BBC Two Wales analogue was finally switched off as part of the full digital switchover in the Preseli region which happened four years later between 19 August and 16 September 2009.

==Transmitted services==

===Analogue television===

====1985 - 29 November 2004====
The site came into service in 1985 with the full complement of four UK terrestrial analogue services in place from the start.

| Frequency | UHF | kW | Service |
|---|---|---|---|
| 471.25 MHz | 21 | 0.023 | BBC1 Wales |
| 495.25 MHz | 24 | 0.023 | HTV Wales |
| 519.25 MHz | 27 | 0.023 | BBC2 Wales |
| 551.25 MHz | 31 | 0.023 | S4C |

===Analogue and digital television===

====29 November 2004 - 30 March 2005====
The Ferryside "digital switchover" trial commenced with four of the pre-DSO multiplexes from Presely being re-radiated in the gaps between the existing analogue TV channels. The BBC multiplexes were trialled with the ultra-low ERP of 1 W, the COM multiplexes with 5 W.
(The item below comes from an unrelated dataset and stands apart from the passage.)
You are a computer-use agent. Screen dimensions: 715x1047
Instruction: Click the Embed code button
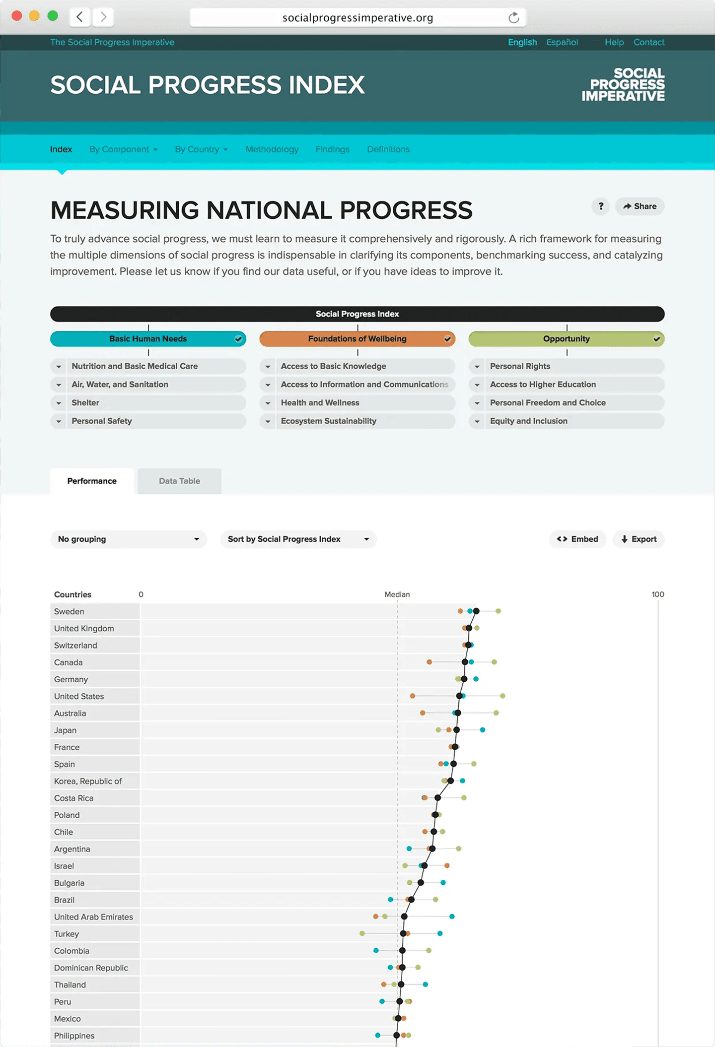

| Frequency | UHF | kW | Service | System |
|---|---|---|---|---|
| 471.25 MHz | 21 | 0.023 | BBC1 Wales | PAL System I |
| 489.833 MHz | 23- | 0.001 | BBC Mux B | DVB-T |
| 495.25 MHz | 24 | 0.023 | HTV Wales | PAL System I |
| 513.833 MHz | 26- | 0.001 | BBC Mux 1 | DVB-T |
| 519.25 MHz | 27 | 0.023 | BBC2 Wales | PAL System I |
| 545.833 MHz | 30- | 0.005 | Digital 3&4 Mux 2 | DVB-T |
| 551.25 MHz | 31 | 0.023 | S4C | PAL System I |
| 578.000 MHz | 34 | 0.005 | SDN Mux A | DVB-T |

====30 March 2005 - 19 August 2009====
BBC One Wales, ITV1 Wales and S4C were all switched off in March 2005 and the four digital multiplexes took over on their final intended channel allocations but at an interim ERP of 5 W each until the rest of the area performed its digital switchover four years later. BBC Two Wales continued as an analogue service (but was moved to S4C's old allocation of channel 31).

It appears that the decision to allocate BBC Mux B to channel 27 was a late change, forcing a variation of licence to be agreed with OFCOM.

| Frequency | UHF | kW | Service | System |
|---|---|---|---|---|
| 474.166 MHz | 21+ | 0.005 | BBC Mux 1 | DVB-T |
| 498.000 MHz | 24 | 0.005 | SDN Mux A | DVB-T |
| 522.000 MHz | 27 | 0.005 | BBC Mux B | DVB-T |
| 545.833 MHz | 30- | 0.005 | Digital 3&4 Mux 2 | DVB-T |
| 551.25 MHz | 31 | 0.023 | BBC Two Wales | PAL System I |

===Digital television===

====19 August 2009 - 16 September 2009====
Analogue BBC Two Wales was finally switched off in August 2009 because digital switchover had commenced at the parent transmitter at Preseli and that was the first analogue channel to be shut down there. The new BBC A multiplex started from Preseli and took over the channel allocation previously used by the "BBC Mux 1" multiplex, using 64-QAM modulation and with its full post-DSO power level of 25 W. Unusually, at Ferryside, the final ERP chosen for the digital multiplexes was actually higher than has previously been used for analogue TV.

| Frequency | UHF | kW | Operator |
|---|---|---|---|
| 474.166 MHz | 21+ | 0.025 | BBC A |
| 498.000 MHz | 24 | 0.005 | SDN Mux A |
| 522.000 MHz | 27 | 0.005 | BBC Mux B |
| 545.833 MHz | 30- | 0.005 | Digital 3&4 Mux 2 |

====16 September 2009 - Present====
With the completion of DSO at Preseli, the new digital multiplexes took over at Ferryside at their full post-DSO ERPs. Almost uniquely, Ferryside radiates four multiplexes.

| Frequency | UHF | kW | Operator |
|---|---|---|---|
| 474.166 MHz | 21+ | 0.025 | BBC A |
| 498.000 MHz | 24 | 0.025 | BBC B |
| 522.000 MHz | 27 | 0.025 | SDN |
| 545.833 MHz | 30- | 0.005† | Digital 3&4 |

† Some disagreement as to whether this service is 5 W or 25 W. It is usual practice for Digital 3&4 to be radiated with the same ERP as is used for the BBC multiplexes. OFCOM's own post-DSO documentation does agree with the table shown above however.